Le jour approche, la nuit s'en va. Avant le soleil levé, Marc chevauche hors de la ville, au lieu où il avait coutume de tenir ses plaids et de juger. Il commande qu'on creuse une fosse en terre et qu'on y amasse des sarments noueux et tranchants et des épines blanches et noires, arrachées avec leurs racines.
À l'heure de prime, il fait crier un ban par le pays pour convoquer aussitôt les hommes de Cornouailles. Ils s'assemblent à grand bruit ; nul qui ne pleure, hormis le nain de Tintagel. Alors le roi leur parla ainsi :
« Seigneurs, j'ai fait dresser ce bûcher d'épines pour Tristan et pour la reine, car ils ont forfait. »
Mais tous lui crièrent :
« Jugement, roi ! le jugement d'abord, l'escondit et le plaid ! Les tuer sans jugement, c'est honte et crime. Roi, répit et merci pour eux ! »
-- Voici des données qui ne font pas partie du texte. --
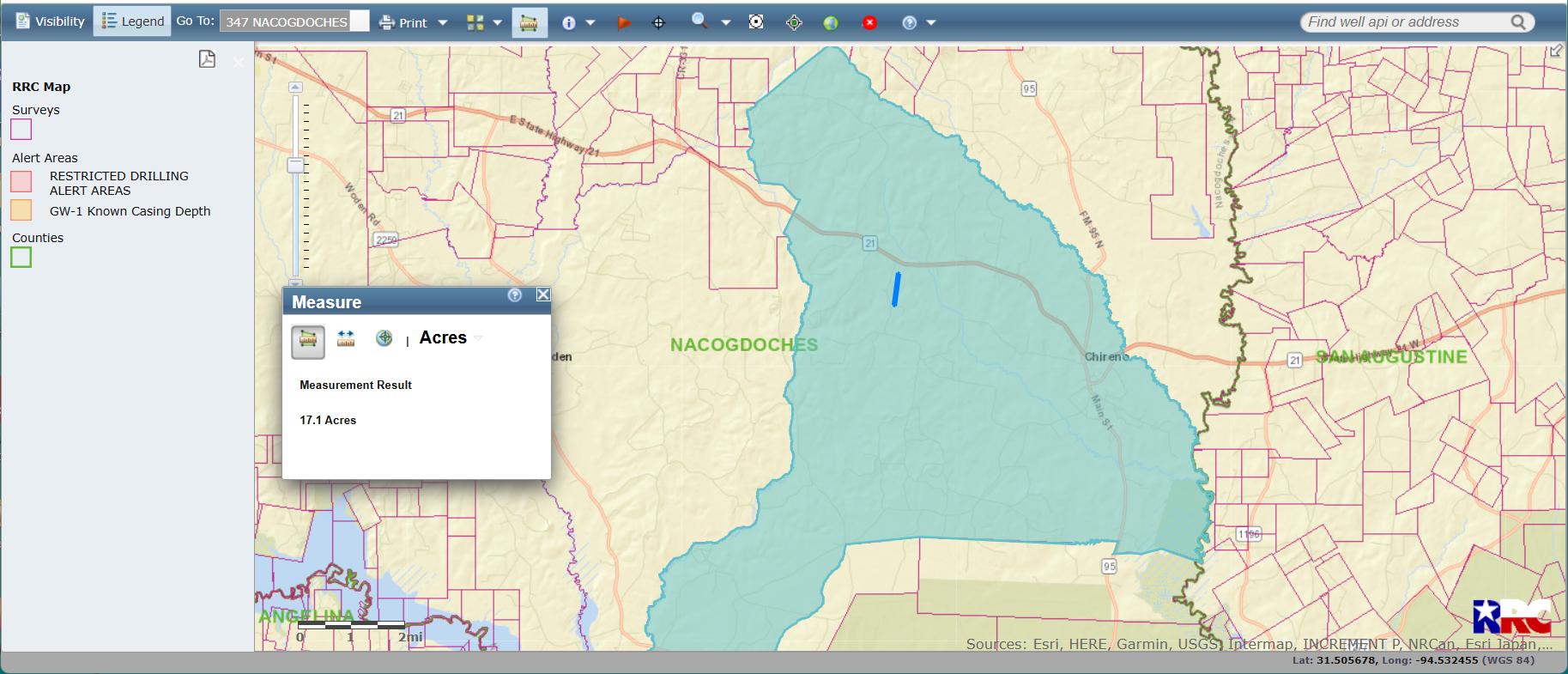The image size is (1568, 674).
Task: Open the Visibility layers panel
Action: click(50, 21)
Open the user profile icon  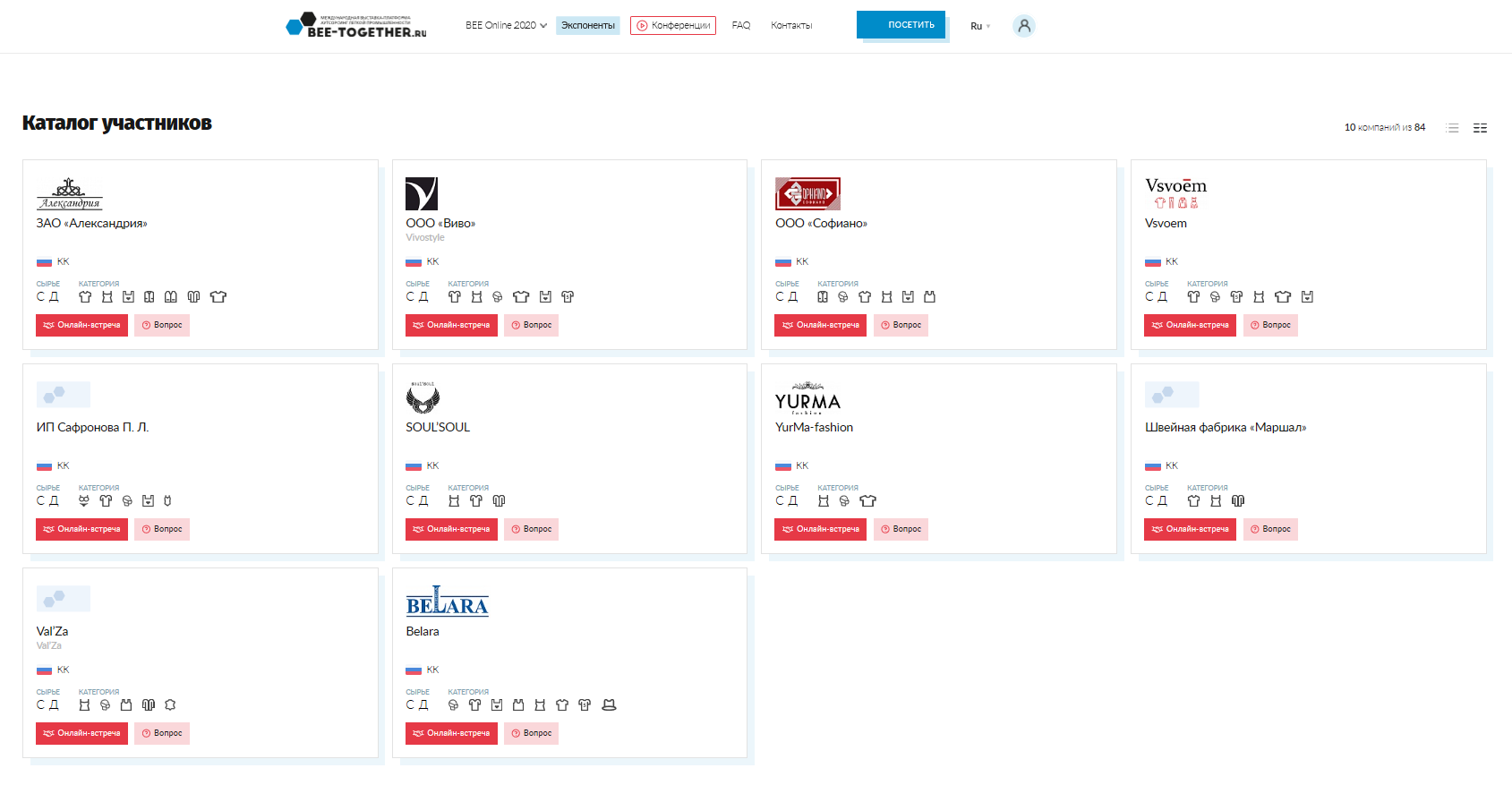pyautogui.click(x=1024, y=26)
Marc répondit en sa colère :
« Non, ni répit, ni merci, ni plaid, ni jugement ! Par ce Seigneur qui créa le monde, si nul m'ose encore requérir de telle chose il brûlera le premier sur ce brasier ! »
Il ordonne qu'on allume le feu et qu'on aille quérir au château Tristan d'abord. Les épines flambent, tous se taisent, le roi attend.
Les valets ont couru jusqu’à la chambre où les amants sont étroitement gardés. Ils entraînent Tristan par ses mains liées de cordes. Par Dieu ! ce fut vilenie de l’entraver ainsi ! Il pleure sous l’affront ; mais de quoi lui servent les larmes ? On l’emmène honteusement ; et la reine s'écrie, presque folle d'angoisse :
« Être tuée, ami, pour que vous soyez sauvé, ce serait grande joie ! »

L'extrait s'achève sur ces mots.